With the line containing "SEO Agency (787, 1812)" as the start and the line containing "msme registration online (710, 1738)" as the end, transcribe that span of the entries below exactly, including both.

**Records for the exercise:**
=== Begin Enclosure ===

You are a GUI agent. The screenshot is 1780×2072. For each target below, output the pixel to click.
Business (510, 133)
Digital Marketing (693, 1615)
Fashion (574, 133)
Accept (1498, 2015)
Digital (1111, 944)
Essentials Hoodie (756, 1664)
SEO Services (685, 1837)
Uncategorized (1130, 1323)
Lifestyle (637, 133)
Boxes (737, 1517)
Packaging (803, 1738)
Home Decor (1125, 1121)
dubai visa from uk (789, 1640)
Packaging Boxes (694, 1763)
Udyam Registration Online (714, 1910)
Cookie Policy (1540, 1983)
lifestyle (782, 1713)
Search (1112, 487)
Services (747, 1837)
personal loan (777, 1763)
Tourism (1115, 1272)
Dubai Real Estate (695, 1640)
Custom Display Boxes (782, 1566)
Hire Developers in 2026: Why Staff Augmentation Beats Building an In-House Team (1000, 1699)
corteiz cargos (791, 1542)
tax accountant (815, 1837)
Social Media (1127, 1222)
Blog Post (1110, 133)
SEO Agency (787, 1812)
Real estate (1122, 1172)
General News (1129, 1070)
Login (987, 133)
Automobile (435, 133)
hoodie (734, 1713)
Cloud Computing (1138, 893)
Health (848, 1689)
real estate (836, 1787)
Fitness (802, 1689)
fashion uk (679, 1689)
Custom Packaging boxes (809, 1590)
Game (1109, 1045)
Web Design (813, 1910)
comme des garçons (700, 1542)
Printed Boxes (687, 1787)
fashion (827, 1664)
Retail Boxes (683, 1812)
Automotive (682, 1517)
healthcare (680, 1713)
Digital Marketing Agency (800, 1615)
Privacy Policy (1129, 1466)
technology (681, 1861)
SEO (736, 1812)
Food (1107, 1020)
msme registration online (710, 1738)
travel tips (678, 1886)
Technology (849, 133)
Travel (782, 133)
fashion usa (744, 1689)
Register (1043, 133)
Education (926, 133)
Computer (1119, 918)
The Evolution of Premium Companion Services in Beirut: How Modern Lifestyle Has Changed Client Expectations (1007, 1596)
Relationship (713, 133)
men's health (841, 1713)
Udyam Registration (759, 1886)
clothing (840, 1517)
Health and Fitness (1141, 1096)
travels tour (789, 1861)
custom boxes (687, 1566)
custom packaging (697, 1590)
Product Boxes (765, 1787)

=== End Enclosure ===

**Reply:**
SEO Agency (787, 1812)
Real estate (1122, 1172)
General News (1129, 1070)
Login (987, 133)
Automobile (435, 133)
hoodie (734, 1713)
Cloud Computing (1138, 893)
Health (848, 1689)
real estate (836, 1787)
Fitness (802, 1689)
fashion uk (679, 1689)
Custom Packaging boxes (809, 1590)
Game (1109, 1045)
Web Design (813, 1910)
comme des garçons (700, 1542)
Printed Boxes (687, 1787)
fashion (827, 1664)
Retail Boxes (683, 1812)
Automotive (682, 1517)
healthcare (680, 1713)
Digital Marketing Agency (800, 1615)
Privacy Policy (1129, 1466)
technology (681, 1861)
SEO (736, 1812)
Food (1107, 1020)
msme registration online (710, 1738)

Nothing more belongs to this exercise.